Au-delà des romans, la rentrée littéraire est aussi l’occasion d’accueillir en librairie des essais et des monographies qui participent à la documentation et à l’analyse de la création numérique contemporaine. Présentation non exhaustive des livres qui ont retenu l’attention de la rédaction de Fisheye Immersive.
Si l’intelligence artificielle occupe une fois de plus toutes les préoccupations, avec une flopée de livres plus ou moins sérieux, plus ou moins opportunistes, dédiés au sujet – en prime, un manga consacré à la vie d’Alan Turing -, peu se démarquent par leur rigueur et l’originalité de leur réflexion. Citons toutefois, sous un vernis quelque alarmiste, Un taylorisme augmenté : critique de l’intelligence artificielle, essai permettant à Juan Sebastián Carbonell de tisser des liens entre l’IA et les usines d’Henry Ford, animées toutes les deux par une même répartition des tâches, un système organisationnel qui régit tout, et un même désir de contrôler l’ensemble des différents domaines de la production.
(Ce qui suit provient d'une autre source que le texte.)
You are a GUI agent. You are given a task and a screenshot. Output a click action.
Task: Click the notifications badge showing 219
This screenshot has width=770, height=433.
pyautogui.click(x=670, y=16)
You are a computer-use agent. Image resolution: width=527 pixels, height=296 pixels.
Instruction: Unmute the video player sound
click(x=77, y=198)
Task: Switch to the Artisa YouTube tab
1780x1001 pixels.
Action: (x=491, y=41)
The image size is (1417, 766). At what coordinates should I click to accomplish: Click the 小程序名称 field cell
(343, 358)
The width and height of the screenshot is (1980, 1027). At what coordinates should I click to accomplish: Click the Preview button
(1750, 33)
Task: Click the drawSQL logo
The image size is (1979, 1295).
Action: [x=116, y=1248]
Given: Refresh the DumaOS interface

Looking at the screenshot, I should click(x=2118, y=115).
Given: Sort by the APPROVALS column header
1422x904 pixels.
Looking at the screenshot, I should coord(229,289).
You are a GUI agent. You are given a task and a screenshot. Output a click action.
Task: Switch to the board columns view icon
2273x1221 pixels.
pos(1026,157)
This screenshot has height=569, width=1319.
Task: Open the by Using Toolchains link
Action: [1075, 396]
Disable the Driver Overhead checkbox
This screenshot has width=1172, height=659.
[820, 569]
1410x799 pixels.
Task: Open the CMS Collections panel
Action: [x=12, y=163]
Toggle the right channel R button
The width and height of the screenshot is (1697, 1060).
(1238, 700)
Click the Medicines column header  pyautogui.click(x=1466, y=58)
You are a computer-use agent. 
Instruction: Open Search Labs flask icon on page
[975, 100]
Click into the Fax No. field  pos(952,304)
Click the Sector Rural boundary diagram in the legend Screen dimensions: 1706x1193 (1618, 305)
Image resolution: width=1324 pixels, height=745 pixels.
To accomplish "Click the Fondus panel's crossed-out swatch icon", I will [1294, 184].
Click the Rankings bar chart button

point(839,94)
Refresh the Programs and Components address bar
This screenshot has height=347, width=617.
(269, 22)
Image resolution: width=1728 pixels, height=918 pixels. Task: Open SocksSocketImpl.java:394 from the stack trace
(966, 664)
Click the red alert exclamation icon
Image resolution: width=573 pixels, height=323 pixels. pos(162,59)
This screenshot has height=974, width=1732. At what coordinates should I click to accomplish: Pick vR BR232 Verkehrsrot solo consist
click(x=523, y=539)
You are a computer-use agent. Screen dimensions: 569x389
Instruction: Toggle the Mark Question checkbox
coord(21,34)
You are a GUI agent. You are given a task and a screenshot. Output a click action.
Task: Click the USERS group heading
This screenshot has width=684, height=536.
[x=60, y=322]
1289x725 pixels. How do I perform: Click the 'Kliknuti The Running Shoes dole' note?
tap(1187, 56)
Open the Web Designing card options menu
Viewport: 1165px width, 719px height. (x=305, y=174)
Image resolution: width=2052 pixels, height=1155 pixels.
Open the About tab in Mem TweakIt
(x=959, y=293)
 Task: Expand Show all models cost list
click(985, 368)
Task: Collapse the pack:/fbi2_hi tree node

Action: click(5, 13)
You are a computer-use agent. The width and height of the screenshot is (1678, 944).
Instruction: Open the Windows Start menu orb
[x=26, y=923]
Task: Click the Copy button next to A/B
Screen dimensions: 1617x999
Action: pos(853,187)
Catalogue d’exposition et monographies
Côté coup de cœur, c’est toutefois vers quatre autres livres que notre intérêt se porte. Il y a d’abord le catalogue d’Into The Light, exposition dont ne dira jamais assez à quel point elle a marqué la première moitié de 2025 avec ses œuvres lumineuses, d’une ampleur et d’une maîtrise inégalées – l’ouvrage devient dès lors, non pas un simple souvenir, mais un excellent moyen de créer un écho avec la pensée de quelques philosophes (Étienne Klein, par exemple), tout en plongeant dans les coulisses des travaux présentés par 1024 Architecture, Visual System ou encore Christopher Bauder et Robert Henke.
Chez les libraires, du moins les plus spécialisés d’entre eux, on ne peut que conseiller également de se procurer les monographies de Samson Young (Intentness and Songs) et Shu Lea Cheang, (KI$$ KI$$), ne serait-ce que pour comprendre ce qui se joue dans le cerveau agité de ces grands noms de l’art multimédia et du Net.art.

De beaux livres
À propos des monographies, on s’avoue également être particulièrement fan des deux derniers ouvrages de Pascal Greco (PhotographIe, Jeu vidéo, Paysage) et Laure Prouvost (Au fort les âmes sont). Le premier parce qu’il détaille la manière dont le photographe français s’immisce au sein des jeux vidéo pour capter des environnements qui font écho au réel ; le second parce qu’il se situe à l’exacte intersection entre le livre d’artiste et le catalogue d’exposition.
« L’ouvrage a été pensé comme une promenade visuelle menant du Vieux-Port de Marseille jusqu’au fort Saint-Jean et au cœur même de chaque œuvre, explique la maison d’édition, Hélia Paukner. Pour restituer cette rencontre entre l’artiste Laure Prouvost et le Mucem, le dialogue se joue en permanence entre l’extérieur, la mer, la pierre du fort, et l’intérieur, l’intimité des installations qui se déploient dans l’air, dans les entrailles de la terre et sous l’eau… » En résulte un livre poétique et sensible, presque une déambulation sensorielle.

L’IA au cœur du roman
Enfin, c’est un étrange roman de Serge Tisseron qui nous a séduit cet été ; Le jour où j’ai tué mon frère. Un livre où, là encore, l’IA joue un rôle clé, cette dernière permettant à l’auteur de recréer une photographie dont il garde un souvenir précis sans pour autant parvenir à remettre la main dessus. Au fil des pages, les semaines passent et Serge Tisseron finit par tomber sur l’image originale, foncièrement différente de celle recréée informatiquement. D’une simple anecdote, finalement commune à quiconque tente de se reconnecter avec son passé, Le jour où j’ai tué mon frère se mue en une réflexion, intime et philosophique, sur la capacité des IA à redonner vie à nos pensées les plus lointaines – si ce n’est les plus enfouies.